Friday, October 21, 2011

A Misty Day in Essex

On Thursday I traveled to the quaint river town of Essex for my weekly engagement of plein air painting. To my delight, the construction of Route 133 was finally complete: no diesel fumes, no noisy steam shovels and jack hammers, no long lines of idling traffic. Also, because of new concrete sidewalks, an easy care-free walk along both sides of this scenic stretch is now safe and pleasurable.
Essex is a favorite spot among painters because of its natural beauty and maritime history. Birthplace to about 4,000 schooners long ago, Essex Shipbuilding Museum and Burnham's boat builder outbuildings with catboats are nestled in a cove located on the Essex River. This is the scene I chose to paint with my easel set-up behind Periwinkles Restaurant.
Now I can't be choosey when it comes to Thursdays' weather, because Thursday is my only day dedicated to plein air painting. The rest of my time is spent in the studio making linoleum prints Well, it wasn't raining but the atmosphere was quite misty. All days can't be sunshine and rainbows; some days can elicit a mysterious scene shrouded in mist and fog... and this was such a day. While painting that morning, a serviceman for the restaurant inquired if I was good at painting in sunshine.

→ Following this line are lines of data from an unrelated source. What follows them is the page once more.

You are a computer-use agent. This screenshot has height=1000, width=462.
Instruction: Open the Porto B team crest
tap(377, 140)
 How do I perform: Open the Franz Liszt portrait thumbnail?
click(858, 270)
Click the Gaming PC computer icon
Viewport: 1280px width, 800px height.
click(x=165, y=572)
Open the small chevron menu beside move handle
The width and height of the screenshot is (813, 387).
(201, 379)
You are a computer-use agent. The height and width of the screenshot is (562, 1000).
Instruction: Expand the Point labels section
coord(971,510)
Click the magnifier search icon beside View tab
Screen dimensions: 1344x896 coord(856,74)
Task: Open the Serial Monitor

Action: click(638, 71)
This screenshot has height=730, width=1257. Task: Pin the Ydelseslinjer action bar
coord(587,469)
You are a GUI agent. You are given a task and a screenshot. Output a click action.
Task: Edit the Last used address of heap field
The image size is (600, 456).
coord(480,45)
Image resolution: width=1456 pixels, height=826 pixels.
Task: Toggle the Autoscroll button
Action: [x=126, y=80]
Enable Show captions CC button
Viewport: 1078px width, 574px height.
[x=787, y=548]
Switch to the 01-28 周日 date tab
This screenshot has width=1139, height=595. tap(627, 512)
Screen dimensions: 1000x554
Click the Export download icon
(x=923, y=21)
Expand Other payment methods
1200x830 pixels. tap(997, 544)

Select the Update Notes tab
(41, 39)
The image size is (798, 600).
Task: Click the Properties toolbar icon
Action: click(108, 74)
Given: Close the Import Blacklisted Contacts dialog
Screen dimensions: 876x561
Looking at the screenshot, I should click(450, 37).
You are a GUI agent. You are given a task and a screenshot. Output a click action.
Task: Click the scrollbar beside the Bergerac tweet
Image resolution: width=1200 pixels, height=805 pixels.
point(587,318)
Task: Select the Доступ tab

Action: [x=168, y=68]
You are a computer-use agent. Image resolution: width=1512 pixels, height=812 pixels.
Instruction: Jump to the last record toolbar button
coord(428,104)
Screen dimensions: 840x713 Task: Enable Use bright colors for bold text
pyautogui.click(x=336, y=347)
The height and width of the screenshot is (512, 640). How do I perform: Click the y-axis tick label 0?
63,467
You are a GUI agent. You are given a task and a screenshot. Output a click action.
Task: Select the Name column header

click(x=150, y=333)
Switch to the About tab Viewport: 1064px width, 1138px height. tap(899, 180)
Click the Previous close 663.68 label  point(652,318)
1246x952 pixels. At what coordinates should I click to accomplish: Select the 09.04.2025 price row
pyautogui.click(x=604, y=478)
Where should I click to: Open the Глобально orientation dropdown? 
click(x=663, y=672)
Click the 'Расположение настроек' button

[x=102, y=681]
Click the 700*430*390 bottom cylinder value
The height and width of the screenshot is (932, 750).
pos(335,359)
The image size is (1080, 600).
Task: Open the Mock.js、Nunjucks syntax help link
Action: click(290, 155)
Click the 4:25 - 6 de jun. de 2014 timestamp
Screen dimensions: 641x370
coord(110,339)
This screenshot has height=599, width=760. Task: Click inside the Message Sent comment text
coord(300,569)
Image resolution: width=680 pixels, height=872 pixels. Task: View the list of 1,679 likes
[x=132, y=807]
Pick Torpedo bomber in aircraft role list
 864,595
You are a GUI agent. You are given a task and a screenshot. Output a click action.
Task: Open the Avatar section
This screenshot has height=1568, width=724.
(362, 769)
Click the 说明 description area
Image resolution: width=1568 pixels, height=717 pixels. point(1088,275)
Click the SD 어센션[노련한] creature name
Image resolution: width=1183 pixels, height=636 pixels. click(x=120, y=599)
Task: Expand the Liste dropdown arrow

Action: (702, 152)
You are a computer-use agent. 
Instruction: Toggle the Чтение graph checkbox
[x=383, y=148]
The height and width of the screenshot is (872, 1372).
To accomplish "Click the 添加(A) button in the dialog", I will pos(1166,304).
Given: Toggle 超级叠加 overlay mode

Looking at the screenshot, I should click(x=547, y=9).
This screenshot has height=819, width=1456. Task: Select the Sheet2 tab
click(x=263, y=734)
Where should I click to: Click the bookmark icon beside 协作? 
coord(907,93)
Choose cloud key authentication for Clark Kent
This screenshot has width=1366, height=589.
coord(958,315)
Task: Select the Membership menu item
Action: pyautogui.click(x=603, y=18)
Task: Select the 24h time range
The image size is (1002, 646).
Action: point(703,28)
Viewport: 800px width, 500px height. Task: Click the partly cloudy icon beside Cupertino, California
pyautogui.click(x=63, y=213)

Who needs bright colors steep in sunshine when I can work up a palette of exotic greys.
I knew painting was coming to a close when two elderly ladies wandered near and I asked if they had a hair dryer, which would have been a wonderful drying tool because the fine mist had coated my canvas and droplets began to form and hung along the bottom edge.
Finished in two and half hours, I packed up and traveled to Corliss Brothers Nursery to pick out three dozen tulips bulbs for spring forcing... there was sunshine on my shoulders for the rest of the day.
This Saturday, October 22, is Essex Clamfest.
Bon Painting!

Tuesday, October 18, 2011

Pochade Paint Boxes

Steve Jobs, CEO of Apple, died last week. Because his life's passion was to turn the computer into "something wonderful", today I am much impressed by the computer's mobility and its diverse applications considering what my personal computer looked like and how it functioned (remember floppy discs?) a couple of decades ago.
The same type of revolution has happened to the pocade box. A pochade box is a portable paint box which holds paint brushes, paint tubes, palette, etc. and is carried into the landscape. Developed and used in the field for many, many decades, the ubiquitous wooden French easel weighs about 18 pounds (oh so heavy) and the wing nuts used for adjusting the length of legs are cumbersome.
Five years ago, after purchasing a few types of pochade boxes, I invested in a Soltek. This easel has a contemporary, sleek design made of light weight, space-age material, weighs in at 9 pounds; it's sturdy with automatic locking, telescoping legs makes this easel quick and easy to set up. I thoroughly enjoy the look and function of this easel. (In photo, I have included my iPod for comparision to my Soltek)
"Welcome to 21st Century plein air painting",
Oh... my favorite APPLE product.... warm, homemade apple pie.

Monday, October 3, 2011

Open Studios at Western Ave, Lowell

How is a working print studio transformed into a gallery-like setting... with extra furniture removed, open storage shelves covered with black drop cloths and white paper, extra display panels brought in, and portfolio boxes open and placed upon the 4'X6' glass inking table. Tranformation complete!
On the weekend of October 1 and 2, hundreds of people strolled through the studio with an array of interesting questions regarding the reductive block print process and my prints.
My 4 year old grandson, Ethan, was on hand as well. He was sitting at the office computer when my daughter decided to do a little wedding gift shopping at Gary Destramp's studio a few studios down. Upon her leaving, there was a rush of people into my studio. I happily chatted wawy.
When the studio emptied, I found Ethan holding a ball point pen and my guest book with a most delicious smile on his face. There on the book's pages was a familiar drawing motif of his, TORNADOS. I looked around and found more swirling, triangular forms, gyrating across post cards, price lists, anything that could be considered a drawing surface. eyes were upon a print in progress at my workbench; an 'open studio' demonstration complete with carved linoleum and printed paper in the registration gig. There on the print, I see tornados drawn with such passion as only a little four year old could draw.
I immediately sat down... called him over to me. I wrapped my grandmotherly arms around that happy, proud little boy and told him, "I love you!" Nothing is as precious as grandchildren.
(Ethan, 1.5 years old, already a connoiseur of his Nana's plein air paintings).